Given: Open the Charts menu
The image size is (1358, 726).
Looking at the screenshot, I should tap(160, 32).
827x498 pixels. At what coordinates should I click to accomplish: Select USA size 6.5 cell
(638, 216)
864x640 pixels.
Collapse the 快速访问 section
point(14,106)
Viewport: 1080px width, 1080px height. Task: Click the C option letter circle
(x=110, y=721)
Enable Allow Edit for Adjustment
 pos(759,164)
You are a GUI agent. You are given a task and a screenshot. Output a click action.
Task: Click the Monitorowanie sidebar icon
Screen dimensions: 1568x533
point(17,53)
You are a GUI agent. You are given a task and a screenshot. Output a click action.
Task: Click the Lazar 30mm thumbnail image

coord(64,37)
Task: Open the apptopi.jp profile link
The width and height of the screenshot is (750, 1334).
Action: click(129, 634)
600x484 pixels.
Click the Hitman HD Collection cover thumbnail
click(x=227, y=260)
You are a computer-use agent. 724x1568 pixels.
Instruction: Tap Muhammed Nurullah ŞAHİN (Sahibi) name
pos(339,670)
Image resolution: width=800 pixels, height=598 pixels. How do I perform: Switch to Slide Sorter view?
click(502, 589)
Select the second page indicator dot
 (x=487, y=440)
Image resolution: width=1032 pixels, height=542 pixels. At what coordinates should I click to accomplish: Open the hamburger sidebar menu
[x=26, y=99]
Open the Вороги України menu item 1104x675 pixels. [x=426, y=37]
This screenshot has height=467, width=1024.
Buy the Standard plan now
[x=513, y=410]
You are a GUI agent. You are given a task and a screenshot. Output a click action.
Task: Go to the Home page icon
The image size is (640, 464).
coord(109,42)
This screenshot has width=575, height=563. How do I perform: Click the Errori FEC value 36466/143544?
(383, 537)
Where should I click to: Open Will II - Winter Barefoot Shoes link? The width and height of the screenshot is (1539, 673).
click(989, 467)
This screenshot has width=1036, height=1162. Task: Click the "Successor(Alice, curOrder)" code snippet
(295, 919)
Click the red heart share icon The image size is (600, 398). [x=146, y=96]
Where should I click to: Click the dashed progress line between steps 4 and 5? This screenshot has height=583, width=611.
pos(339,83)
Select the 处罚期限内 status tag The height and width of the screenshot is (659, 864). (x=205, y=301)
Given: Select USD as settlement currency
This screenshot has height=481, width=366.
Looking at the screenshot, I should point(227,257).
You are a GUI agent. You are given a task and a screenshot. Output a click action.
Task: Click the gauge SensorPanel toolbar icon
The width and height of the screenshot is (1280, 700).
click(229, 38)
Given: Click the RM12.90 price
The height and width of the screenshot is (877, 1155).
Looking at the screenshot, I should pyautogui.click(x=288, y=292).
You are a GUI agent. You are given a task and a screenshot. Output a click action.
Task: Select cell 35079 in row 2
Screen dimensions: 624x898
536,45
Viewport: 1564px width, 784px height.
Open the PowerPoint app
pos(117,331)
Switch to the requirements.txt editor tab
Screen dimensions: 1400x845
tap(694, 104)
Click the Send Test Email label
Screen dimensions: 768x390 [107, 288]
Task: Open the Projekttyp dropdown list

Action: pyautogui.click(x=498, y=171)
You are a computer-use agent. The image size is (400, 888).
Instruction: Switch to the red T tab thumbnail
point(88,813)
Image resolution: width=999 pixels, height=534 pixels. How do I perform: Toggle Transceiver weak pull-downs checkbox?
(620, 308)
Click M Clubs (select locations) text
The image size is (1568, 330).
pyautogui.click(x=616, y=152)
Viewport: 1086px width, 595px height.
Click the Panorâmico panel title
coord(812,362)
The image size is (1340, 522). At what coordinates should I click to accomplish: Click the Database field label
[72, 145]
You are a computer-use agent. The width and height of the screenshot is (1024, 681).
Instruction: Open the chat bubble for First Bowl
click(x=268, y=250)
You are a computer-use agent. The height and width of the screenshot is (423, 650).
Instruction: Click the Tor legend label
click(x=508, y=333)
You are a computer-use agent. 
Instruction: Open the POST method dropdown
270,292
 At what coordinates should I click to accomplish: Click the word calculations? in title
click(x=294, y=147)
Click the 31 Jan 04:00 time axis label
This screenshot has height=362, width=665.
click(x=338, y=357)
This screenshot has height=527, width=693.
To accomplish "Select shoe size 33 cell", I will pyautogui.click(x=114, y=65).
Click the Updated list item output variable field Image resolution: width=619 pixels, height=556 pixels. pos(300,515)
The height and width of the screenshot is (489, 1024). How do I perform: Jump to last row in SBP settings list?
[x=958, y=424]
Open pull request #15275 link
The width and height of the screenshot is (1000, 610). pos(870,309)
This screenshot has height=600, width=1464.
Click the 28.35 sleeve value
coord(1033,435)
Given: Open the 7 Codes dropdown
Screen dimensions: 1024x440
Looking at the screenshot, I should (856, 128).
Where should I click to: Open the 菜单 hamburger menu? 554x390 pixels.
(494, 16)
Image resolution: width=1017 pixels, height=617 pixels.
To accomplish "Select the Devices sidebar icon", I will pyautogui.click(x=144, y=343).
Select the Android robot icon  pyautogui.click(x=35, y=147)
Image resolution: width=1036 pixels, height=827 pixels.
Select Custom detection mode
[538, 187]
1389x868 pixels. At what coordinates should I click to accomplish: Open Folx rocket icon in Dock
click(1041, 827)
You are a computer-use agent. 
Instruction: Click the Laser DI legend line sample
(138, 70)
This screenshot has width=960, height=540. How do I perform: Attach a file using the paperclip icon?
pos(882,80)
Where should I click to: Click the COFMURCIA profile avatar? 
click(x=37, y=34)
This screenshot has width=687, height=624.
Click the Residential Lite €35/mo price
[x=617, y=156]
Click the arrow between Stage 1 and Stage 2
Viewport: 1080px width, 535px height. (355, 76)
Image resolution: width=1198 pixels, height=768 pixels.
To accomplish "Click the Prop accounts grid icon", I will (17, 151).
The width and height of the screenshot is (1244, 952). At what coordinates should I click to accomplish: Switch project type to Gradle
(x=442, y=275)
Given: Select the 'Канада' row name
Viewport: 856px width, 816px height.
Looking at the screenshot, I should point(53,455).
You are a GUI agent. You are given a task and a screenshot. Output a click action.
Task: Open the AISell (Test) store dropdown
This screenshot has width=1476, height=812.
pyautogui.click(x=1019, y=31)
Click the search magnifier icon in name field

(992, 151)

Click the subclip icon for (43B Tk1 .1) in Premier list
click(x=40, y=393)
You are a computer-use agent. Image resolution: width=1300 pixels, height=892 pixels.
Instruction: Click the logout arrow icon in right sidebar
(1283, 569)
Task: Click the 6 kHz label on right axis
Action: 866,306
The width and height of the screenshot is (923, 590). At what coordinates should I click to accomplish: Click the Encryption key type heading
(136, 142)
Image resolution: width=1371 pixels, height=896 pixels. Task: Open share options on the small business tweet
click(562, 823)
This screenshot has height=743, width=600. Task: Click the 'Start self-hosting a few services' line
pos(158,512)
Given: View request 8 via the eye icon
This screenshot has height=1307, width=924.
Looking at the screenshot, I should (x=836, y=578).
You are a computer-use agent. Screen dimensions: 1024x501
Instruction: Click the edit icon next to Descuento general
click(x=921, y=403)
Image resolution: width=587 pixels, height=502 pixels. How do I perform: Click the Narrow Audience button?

TASK DESCRIPTION = Retype the complete listing verbatim.

SOLUTION TO THE PROBLEM =
Given: Open the Charts menu
The image size is (1358, 726).
Looking at the screenshot, I should tap(160, 32).
827x498 pixels. At what coordinates should I click to accomplish: Select USA size 6.5 cell
(638, 216)
864x640 pixels.
Collapse the 快速访问 section
point(14,106)
Viewport: 1080px width, 1080px height. Task: Click the C option letter circle
(x=110, y=721)
Enable Allow Edit for Adjustment
 pos(759,164)
You are a GUI agent. You are given a task and a screenshot. Output a click action.
Task: Click the Monitorowanie sidebar icon
Screen dimensions: 1568x533
point(17,53)
You are a GUI agent. You are given a task and a screenshot. Output a click action.
Task: Click the Lazar 30mm thumbnail image

coord(64,37)
Task: Open the apptopi.jp profile link
The width and height of the screenshot is (750, 1334).
Action: click(129, 634)
600x484 pixels.
Click the Hitman HD Collection cover thumbnail
click(x=227, y=260)
You are a computer-use agent. 724x1568 pixels.
Instruction: Tap Muhammed Nurullah ŞAHİN (Sahibi) name
pos(339,670)
Image resolution: width=800 pixels, height=598 pixels. How do I perform: Switch to Slide Sorter view?
click(502, 589)
Select the second page indicator dot
 (x=487, y=440)
Image resolution: width=1032 pixels, height=542 pixels. At what coordinates should I click to accomplish: Open the hamburger sidebar menu
[x=26, y=99]
Open the Вороги України menu item 1104x675 pixels. [x=426, y=37]
This screenshot has height=467, width=1024.
Buy the Standard plan now
[x=513, y=410]
You are a GUI agent. You are given a task and a screenshot. Output a click action.
Task: Go to the Home page icon
The image size is (640, 464).
coord(109,42)
This screenshot has width=575, height=563. How do I perform: Click the Errori FEC value 36466/143544?
(383, 537)
Where should I click to: Open Will II - Winter Barefoot Shoes link? The width and height of the screenshot is (1539, 673).
click(989, 467)
This screenshot has width=1036, height=1162. Task: Click the "Successor(Alice, curOrder)" code snippet
(295, 919)
Click the red heart share icon The image size is (600, 398). [x=146, y=96]
Where should I click to: Click the dashed progress line between steps 4 and 5? This screenshot has height=583, width=611.
pos(339,83)
Select the 处罚期限内 status tag The height and width of the screenshot is (659, 864). (x=205, y=301)
Given: Select USD as settlement currency
This screenshot has height=481, width=366.
Looking at the screenshot, I should point(227,257).
You are a GUI agent. You are given a task and a screenshot. Output a click action.
Task: Click the gauge SensorPanel toolbar icon
The width and height of the screenshot is (1280, 700).
click(229, 38)
Given: Click the RM12.90 price
The height and width of the screenshot is (877, 1155).
Looking at the screenshot, I should pyautogui.click(x=288, y=292).
You are a GUI agent. You are given a task and a screenshot. Output a click action.
Task: Select cell 35079 in row 2
Screen dimensions: 624x898
536,45
Viewport: 1564px width, 784px height.
Open the PowerPoint app
pos(117,331)
Switch to the requirements.txt editor tab
Screen dimensions: 1400x845
tap(694, 104)
Click the Send Test Email label
Screen dimensions: 768x390 [107, 288]
Task: Open the Projekttyp dropdown list

Action: pyautogui.click(x=498, y=171)
You are a computer-use agent. The image size is (400, 888).
Instruction: Switch to the red T tab thumbnail
point(88,813)
Image resolution: width=999 pixels, height=534 pixels. How do I perform: Toggle Transceiver weak pull-downs checkbox?
(620, 308)
Click M Clubs (select locations) text
The image size is (1568, 330).
pyautogui.click(x=616, y=152)
Viewport: 1086px width, 595px height.
Click the Panorâmico panel title
coord(812,362)
The image size is (1340, 522). At what coordinates should I click to accomplish: Click the Database field label
[72, 145]
You are a computer-use agent. The width and height of the screenshot is (1024, 681).
Instruction: Open the chat bubble for First Bowl
click(x=268, y=250)
You are a computer-use agent. The height and width of the screenshot is (423, 650).
Instruction: Click the Tor legend label
click(x=508, y=333)
You are a computer-use agent. 
Instruction: Open the POST method dropdown
270,292
 At what coordinates should I click to accomplish: Click the word calculations? in title
click(x=294, y=147)
Click the 31 Jan 04:00 time axis label
This screenshot has height=362, width=665.
click(x=338, y=357)
This screenshot has height=527, width=693.
To accomplish "Select shoe size 33 cell", I will pyautogui.click(x=114, y=65).
Click the Updated list item output variable field Image resolution: width=619 pixels, height=556 pixels. pos(300,515)
The height and width of the screenshot is (489, 1024). How do I perform: Jump to last row in SBP settings list?
[x=958, y=424]
Open pull request #15275 link
The width and height of the screenshot is (1000, 610). pos(870,309)
This screenshot has height=600, width=1464.
Click the 28.35 sleeve value
coord(1033,435)
Given: Open the 7 Codes dropdown
Screen dimensions: 1024x440
Looking at the screenshot, I should (856, 128).
Where should I click to: Open the 菜单 hamburger menu? 554x390 pixels.
(494, 16)
Image resolution: width=1017 pixels, height=617 pixels.
To accomplish "Select the Devices sidebar icon", I will pyautogui.click(x=144, y=343).
Select the Android robot icon  pyautogui.click(x=35, y=147)
Image resolution: width=1036 pixels, height=827 pixels.
Select Custom detection mode
[538, 187]
1389x868 pixels. At what coordinates should I click to accomplish: Open Folx rocket icon in Dock
click(1041, 827)
You are a computer-use agent. 
Instruction: Click the Laser DI legend line sample
(138, 70)
This screenshot has width=960, height=540. How do I perform: Attach a file using the paperclip icon?
pos(882,80)
Where should I click to: Click the COFMURCIA profile avatar? 
click(x=37, y=34)
This screenshot has width=687, height=624.
Click the Residential Lite €35/mo price
[x=617, y=156]
Click the arrow between Stage 1 and Stage 2
Viewport: 1080px width, 535px height. (355, 76)
Image resolution: width=1198 pixels, height=768 pixels.
To accomplish "Click the Prop accounts grid icon", I will (17, 151).
The width and height of the screenshot is (1244, 952). At what coordinates should I click to accomplish: Switch project type to Gradle
(x=442, y=275)
Given: Select the 'Канада' row name
Viewport: 856px width, 816px height.
Looking at the screenshot, I should point(53,455).
You are a GUI agent. You are given a task and a screenshot. Output a click action.
Task: Open the AISell (Test) store dropdown
This screenshot has width=1476, height=812.
pyautogui.click(x=1019, y=31)
Click the search magnifier icon in name field

(992, 151)

Click the subclip icon for (43B Tk1 .1) in Premier list
click(x=40, y=393)
You are a computer-use agent. Image resolution: width=1300 pixels, height=892 pixels.
Instruction: Click the logout arrow icon in right sidebar
(1283, 569)
Task: Click the 6 kHz label on right axis
Action: 866,306
The width and height of the screenshot is (923, 590). At what coordinates should I click to accomplish: Click the Encryption key type heading
(136, 142)
Image resolution: width=1371 pixels, height=896 pixels. Task: Open share options on the small business tweet
click(562, 823)
This screenshot has height=743, width=600. Task: Click the 'Start self-hosting a few services' line
pos(158,512)
Given: View request 8 via the eye icon
This screenshot has height=1307, width=924.
Looking at the screenshot, I should (x=836, y=578).
You are a computer-use agent. Screen dimensions: 1024x501
Instruction: Click the edit icon next to Descuento general
click(x=921, y=403)
Image resolution: width=587 pixels, height=502 pixels. How do I perform: Click the Narrow Audience button?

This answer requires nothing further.